La NF EN 15567-2 (§10.6 et Annexe B) impose deux niveaux de contrôle. Le contrôle de routine est réalisé avant et après chaque utilisation par une personne compétente. Le contrôle périodique approfondi est réalisé au moins une fois par an par un contrôleur EPI qualifié, avec une fréquence augmentée selon l'intensité d'utilisation. Un contrôle périodique est également déclenché immédiatement après tout incident ou chute en charge.

Combien de temps peut-on utiliser un harnais d'accrobranche ?

La durée de vie maximale d'un harnais est de 10 ans à compter de la date de fabrication, selon les instructions des principaux fabricants (Petzl, Singing Rock, Kong, Beal). En usage intensif sur un parc à fort débit, la durée de vie effective est souvent de 3 à 5 ans. Un harnais présentant des signes d'usure (effilochage, déformation des boucles, rigidification des sangles) doit être réformé immédiatement, quelle que soit son ancienneté.

Combien de temps peut-on utiliser un casque d'accrobranche ?

Les fabricants recommandent généralement une réforme après 5 ans d'utilisation effective ou 10 ans à compter de la date de fabrication, la première échéance atteinte étant retenue. En usage intensif, un casque sorti quotidiennement peut atteindre sa limite en 3 ans. La date de fabrication est moulée à l'intérieur du casque. Un casque dont cette date est illisible doit être retiré.

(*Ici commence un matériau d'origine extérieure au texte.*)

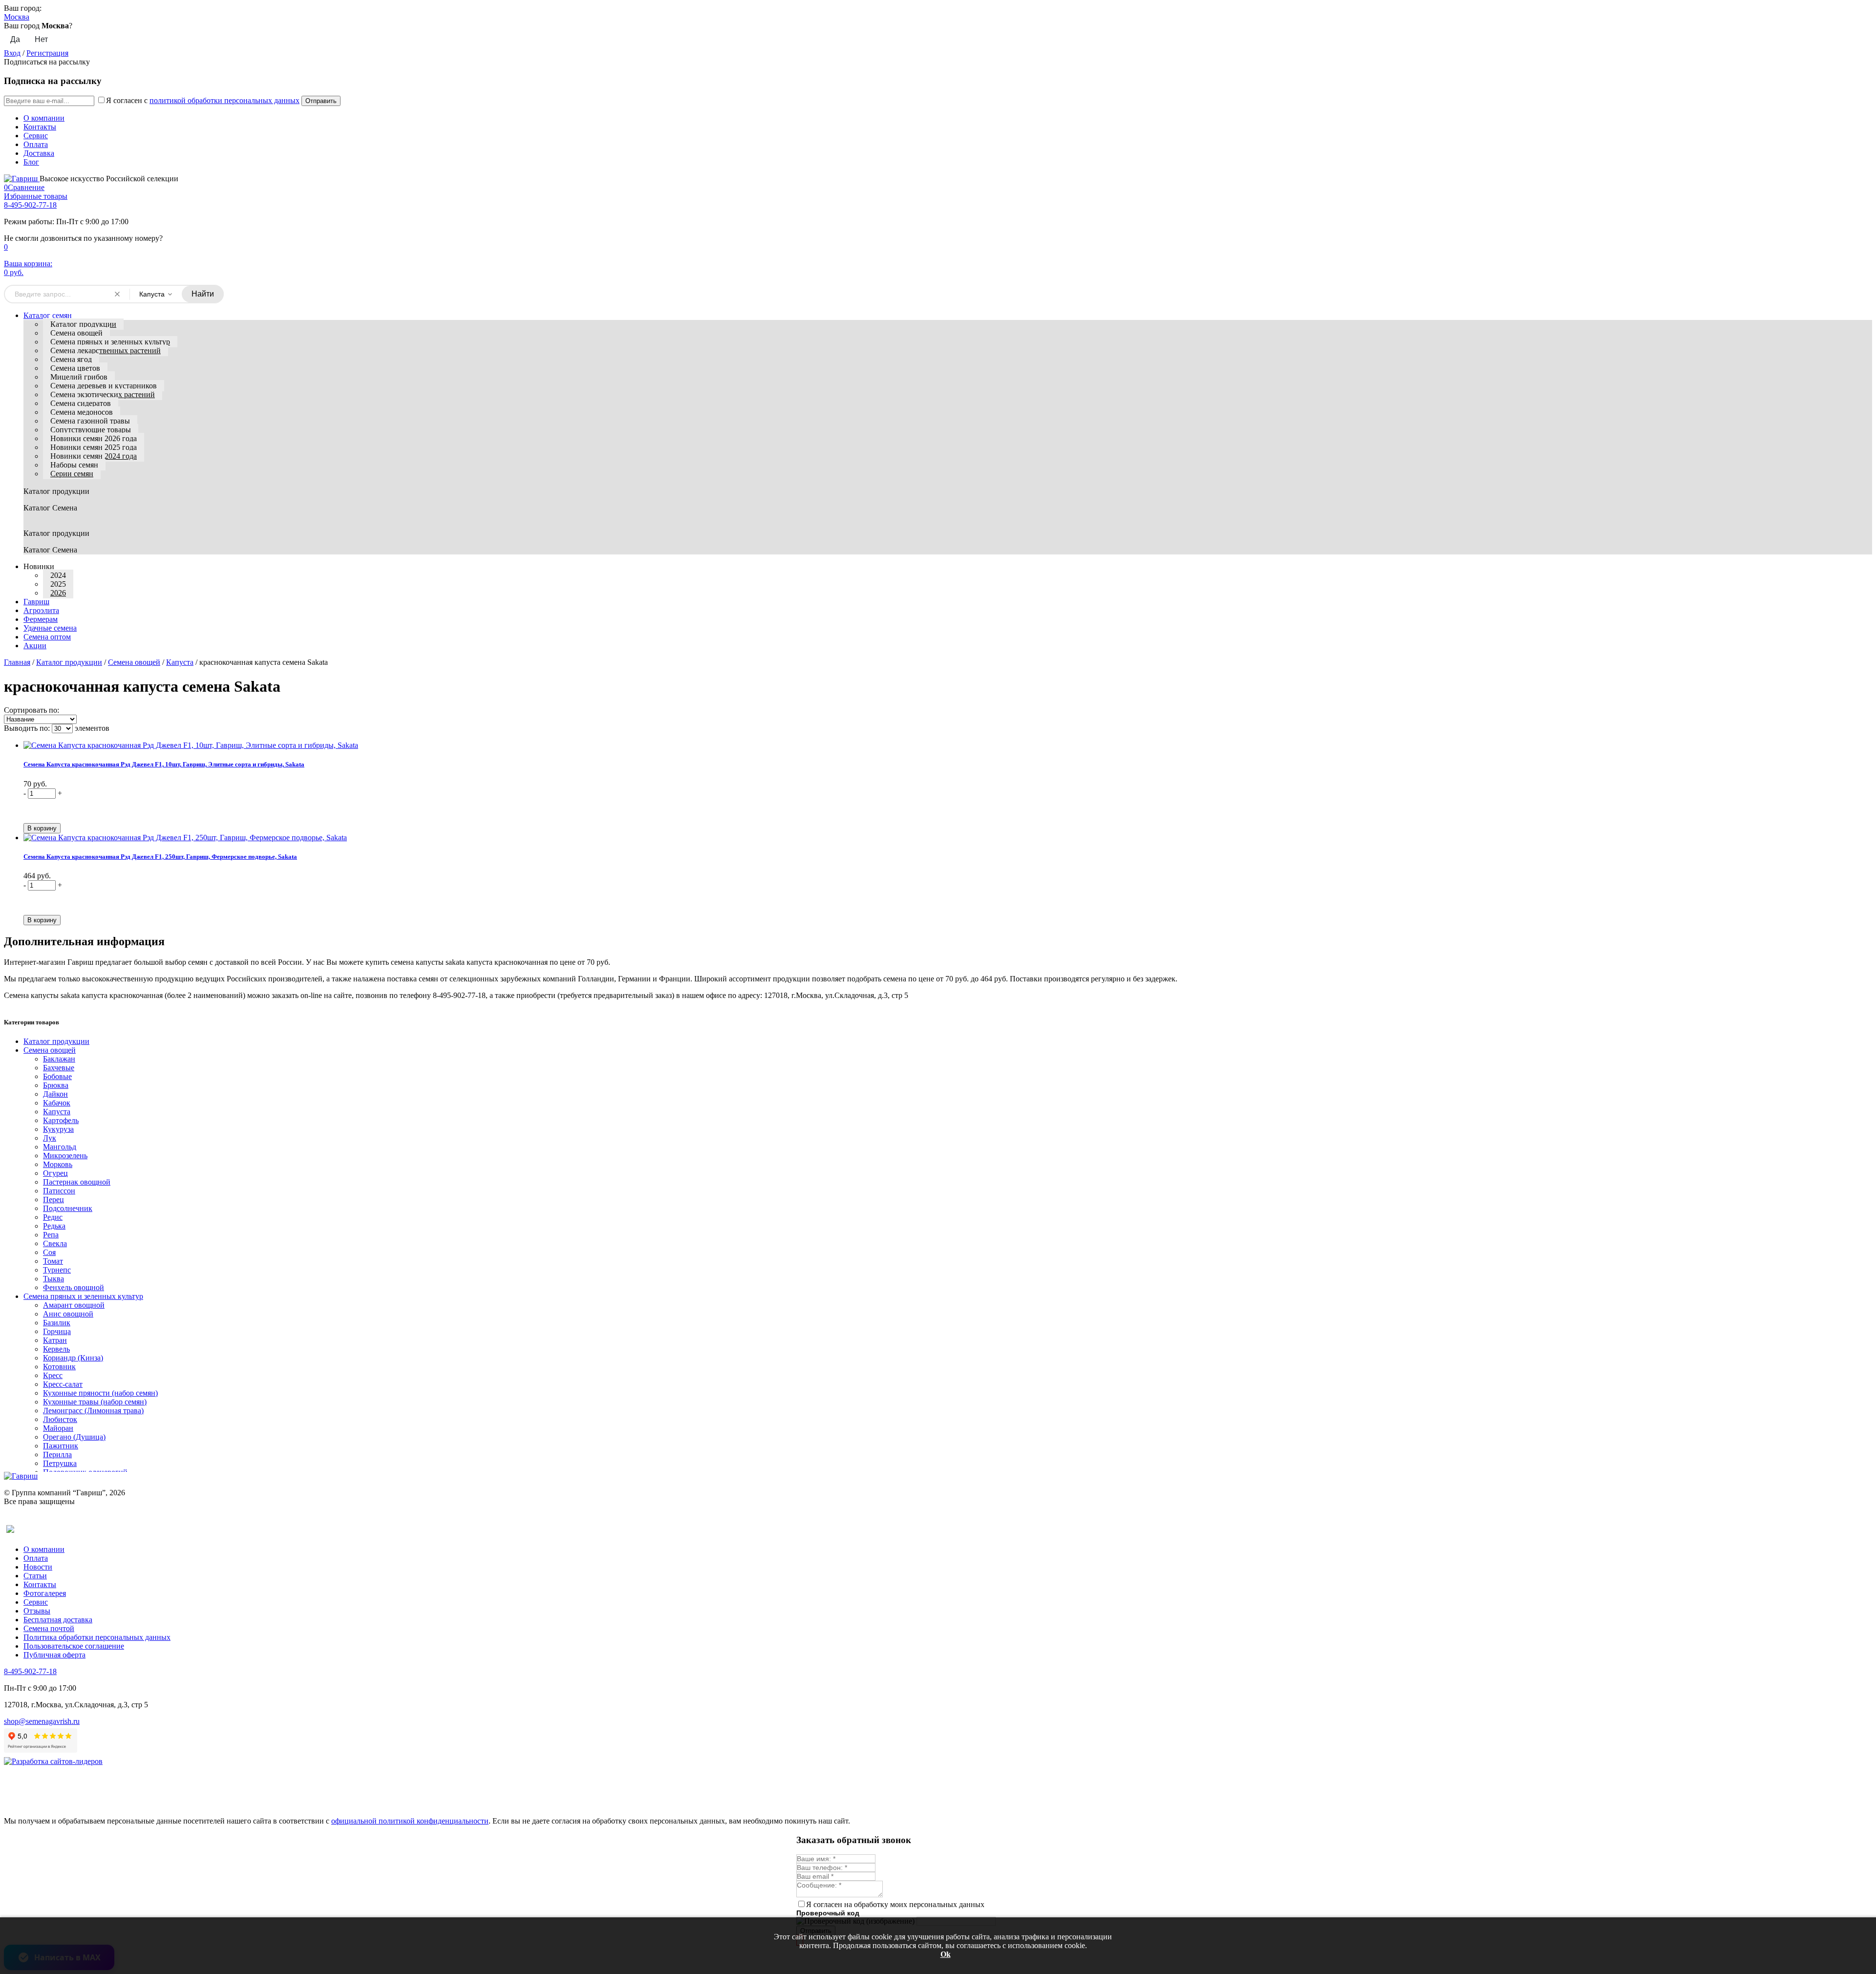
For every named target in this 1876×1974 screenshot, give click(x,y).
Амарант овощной (74, 1305)
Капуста (179, 662)
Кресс (53, 1375)
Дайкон (55, 1094)
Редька (54, 1226)
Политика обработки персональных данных (97, 1637)
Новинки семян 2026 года (93, 438)
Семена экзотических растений (102, 394)
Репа (51, 1235)
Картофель (61, 1120)
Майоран (58, 1428)
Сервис (35, 135)
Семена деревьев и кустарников (103, 386)
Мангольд (59, 1147)
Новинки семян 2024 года (93, 456)
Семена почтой (48, 1628)
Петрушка (60, 1463)
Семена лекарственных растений (105, 350)
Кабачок (56, 1103)
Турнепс (57, 1270)
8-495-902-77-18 (30, 205)
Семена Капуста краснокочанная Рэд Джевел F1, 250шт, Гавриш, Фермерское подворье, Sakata (160, 856)
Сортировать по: (31, 710)
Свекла (55, 1243)
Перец (53, 1199)
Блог (31, 162)
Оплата (35, 144)
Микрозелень (65, 1155)
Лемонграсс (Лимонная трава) (93, 1410)
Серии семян (71, 473)
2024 (58, 575)
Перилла (57, 1454)
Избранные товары (35, 196)
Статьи (35, 1575)
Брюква (55, 1085)
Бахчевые (58, 1067)
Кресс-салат (63, 1384)
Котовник (59, 1366)
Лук (49, 1138)
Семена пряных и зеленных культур (110, 342)
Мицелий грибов (78, 377)
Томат (53, 1261)
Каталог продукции (83, 324)
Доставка (38, 153)
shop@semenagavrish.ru (42, 1721)
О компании (43, 118)
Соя (49, 1252)
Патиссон (59, 1191)
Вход (12, 53)
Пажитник (60, 1446)
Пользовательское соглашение (73, 1646)
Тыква (53, 1278)
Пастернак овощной (76, 1182)
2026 (58, 593)
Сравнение (24, 187)
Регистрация (47, 53)
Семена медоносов (81, 412)
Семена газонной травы (90, 421)
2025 (58, 584)
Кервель (56, 1349)
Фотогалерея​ (44, 1593)
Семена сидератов (80, 403)
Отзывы (36, 1611)
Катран (55, 1340)
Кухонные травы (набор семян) (95, 1402)
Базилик (56, 1322)
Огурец (55, 1173)
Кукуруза (58, 1129)
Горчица (57, 1331)
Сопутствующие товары (90, 429)
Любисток (60, 1419)
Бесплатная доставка (57, 1619)
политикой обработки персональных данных (224, 100)
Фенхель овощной (73, 1287)
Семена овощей (76, 333)
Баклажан (59, 1059)
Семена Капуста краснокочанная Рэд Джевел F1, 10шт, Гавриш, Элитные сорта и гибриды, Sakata (163, 764)
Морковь (57, 1164)
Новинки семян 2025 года (93, 447)
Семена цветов (75, 368)
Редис (53, 1217)
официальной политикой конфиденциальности (410, 1821)
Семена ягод (71, 359)
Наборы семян (74, 465)
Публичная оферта (54, 1655)
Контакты (39, 127)
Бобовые (57, 1076)
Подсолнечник (67, 1208)
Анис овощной (68, 1314)
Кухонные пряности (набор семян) (100, 1393)
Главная (17, 662)
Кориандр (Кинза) (73, 1358)
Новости (37, 1567)
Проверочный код (827, 1913)
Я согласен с (202, 100)
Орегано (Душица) (74, 1437)
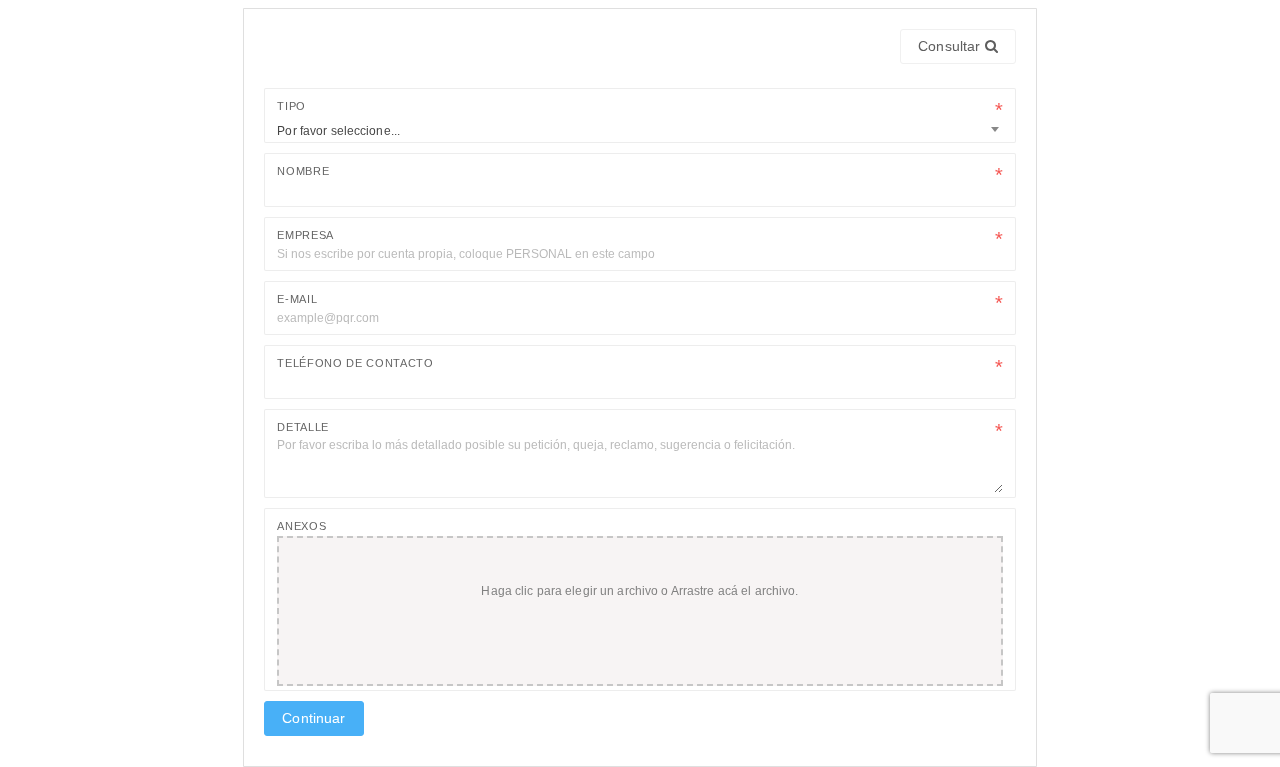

Qui peut contrôler les EPI d'un parc accrobranche ?

Le contrôle de routine quotidien est réalisé par tout opérateur formé aux signes d'usure des EPI utilisés dans le parc (personne compétente). Le contrôle périodique annuel requiert un contrôleur EPI qualifié : personne justifiant d'une connaissance approfondie de la norme, des spécifications fabricants et des méthodes d'examen propres à chaque équipement. Ce contrôleur peut être interne ou externe, mais sa qualification doit être documentée.

Que doit contenir le registre EPI d'un parc accrobranche ?

Selon l'Annexe B de la NF EN 15567-2, le registre doit comporter pour chaque EPI : référence et numéro de série, date de fabrication, date de mise en service, historique complet des contrôles de routine et périodiques (dates, contrôleur, résultat), anomalies constatées et suites données, et date et motif de la réforme. Ce registre est consulté par l'organisme de contrôle lors de l'inspection annuelle obligatoire.

Que faire si un EPI a été impliqué dans une chute en accrobranche ?

L'EPI doit être retiré immédiatement de la circulation et isolé physiquement des équipements en service. Il ne peut être remis en service qu'après un contrôle périodique réalisé par un contrôleur EPI qualifié, même s'il ne présente aucun dommage visible. Les déformations internes liées à une contrainte mécanique ne sont pas détectables à l'oeil nu.